For some reason, even though British and American security services know who he is, they won’t touch him. (Why? We never find out.)

Proctor seems unduly imprudent for a veteran journalist, although Jaffrey makes him patient and compassionate; we hope he can bring Stephanie out of her self-destructive purgatory. Alas, she’s foolish and reckless — drug addicts not being known for rational behavior — and soon adrift. But she was smart, once upon a time, and a dangling clue leads her to Northern Scotland, and the isolated home of former MI6 agent Iain Boyd (Jude Law).

(Actually finding him seems rather a stretch, requiring a long bus journey that Stephanie apparently has no money to fund, given that all her possessions have been stolen. No doubt this made sense in Burnell’s novel; here, you gotta roll with it.)

Once Boyd is satisfied that Stephanie’s desire for revenge is genuine, he sets about transforming a jittery junkie into a well-trained, fighting-fit assassin. This segment, very much akin to La Femme Nikita’s first act, is the film’s highlight. Lively and Law share terrific anti-chemistry, as neither Boyd nor Stephanie fully trusts the other; their sparring and bickering takes place amid his chill professionalism and her petulance. Fun stuff.

I dunno about the swim across the loch, though. Seems she should have drowned 17 times over.

There’s also the matter of Boyd’s passing observation that Stephanie’s primary talent is a “facility for languages,” which she never later uses. (Details, details…)

Her subsequent path to payback involves assuming the identity of Petra Reuter, a notorious German assassin believed dead; since her body never was found, this uncertainty is sufficient to mount an impersonation. Stephanie’s subsequent quest takes her to Madrid, New York City, Tangiers and Marseille; her search for Reza requires the assistance of former CIA agent Marc Serra (Sterling K. Brown), who now peddles sensitive information to the highest bidder.

But before he’ll help, she must perform a sidebar assassination for him.
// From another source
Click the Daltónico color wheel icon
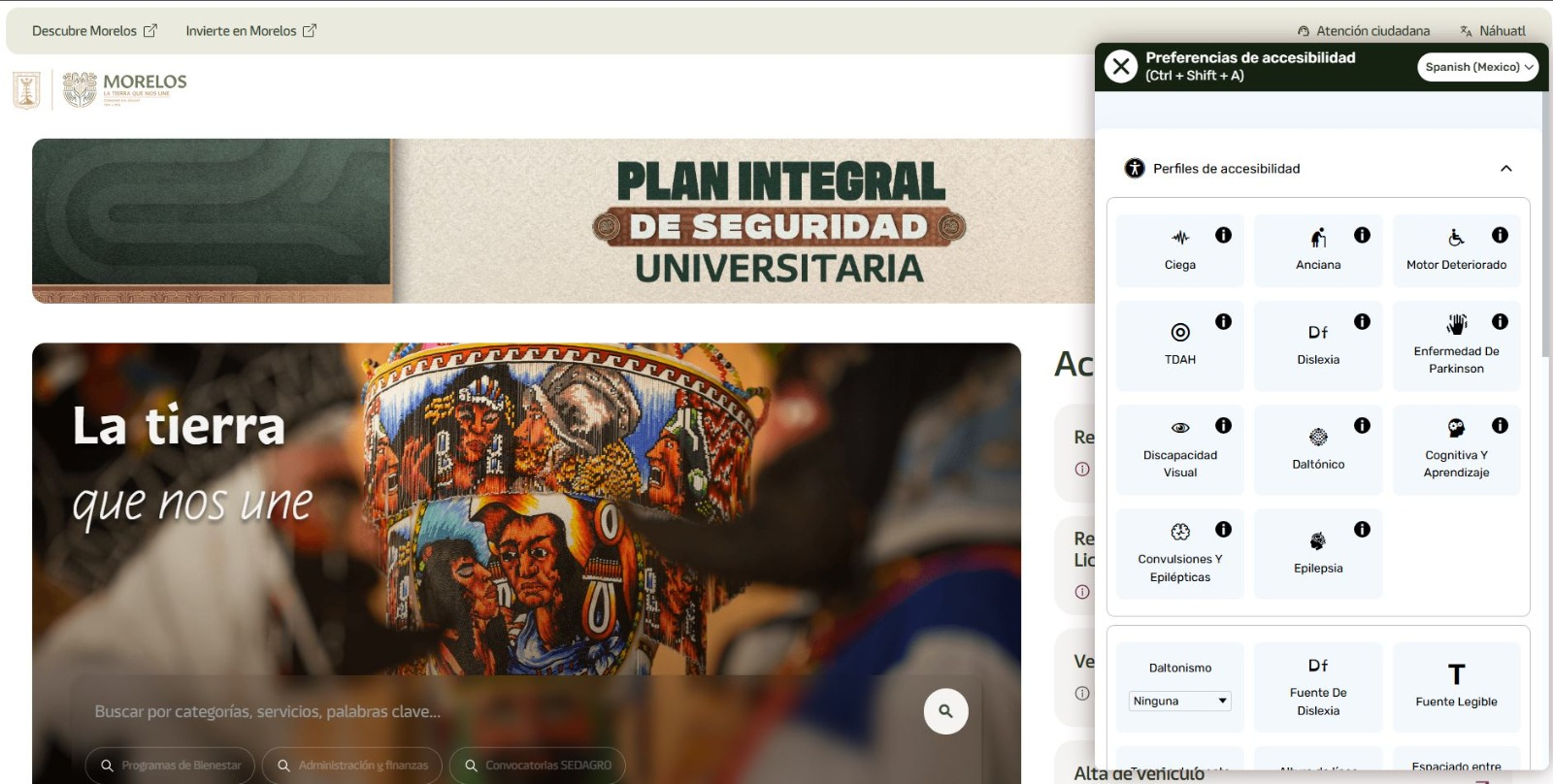1553x784 pixels. (1317, 438)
And so it goes.

It’s refreshing to see that — as a neophyte killer — Lively makes Stephanie realistically fallible. She’s nowhere near the capable rage machine of, say, Charlize Theron (in 2017’s Atomic Blonde) or Angelina Jolie (2010’s Salt). Indeed, Stephanie survives her first assignment only by dumb luck, and gets badly hurt in the process. (Shards of broken glass always evoke a visceral reaction from us, don’t they?)

Lively throws heart and soul into this part, and she definitely holds our interest. She’s appropriately bruised, battered and agitated when Stephanie is introduced, her fingers fluttering uncontrollably like the wings of a wounded sparrow. But even after Boyd cleans her up, she remains wary, haunted and guarded, her eyes somewhat concealed beneath the black spikes of her hair makeover.
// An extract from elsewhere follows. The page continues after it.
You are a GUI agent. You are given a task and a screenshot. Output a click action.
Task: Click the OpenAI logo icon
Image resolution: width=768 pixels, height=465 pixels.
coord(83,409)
The performance is solid and consistent until the third act, when Stephanie succumbs to a romantic clinch that — as Lively has portrayed, thus far — this character never, ever would have indulged. This may have seemed reasonable in Burnell’s novel, but here it’s sheer movie contrivance. And completely superfluous. (It feels like a contractual stipulation, as if Lively demanded a love scene.)

Law is terrific as an enigmatic, world-weary man of mystery: every inch a once-loyal agent who feels betrayed by his former service. Brown is similarly strong as the quietly careful Serra, his gaze forever assessing this mysterious woman, wondering if she’s who she claims to be.

Richard Brake also stands out as the scruffy and creepy Lehmans, Stephanie’s first target, who proves unexpectedly lethal.

Morano’s irritating directorial flourishes notwithstanding, her film also feels sloppily truncated, like a four-hour miniseries trimmed to an unsatisfying, Reader’s Digest Condensed Book shadow of its superior self.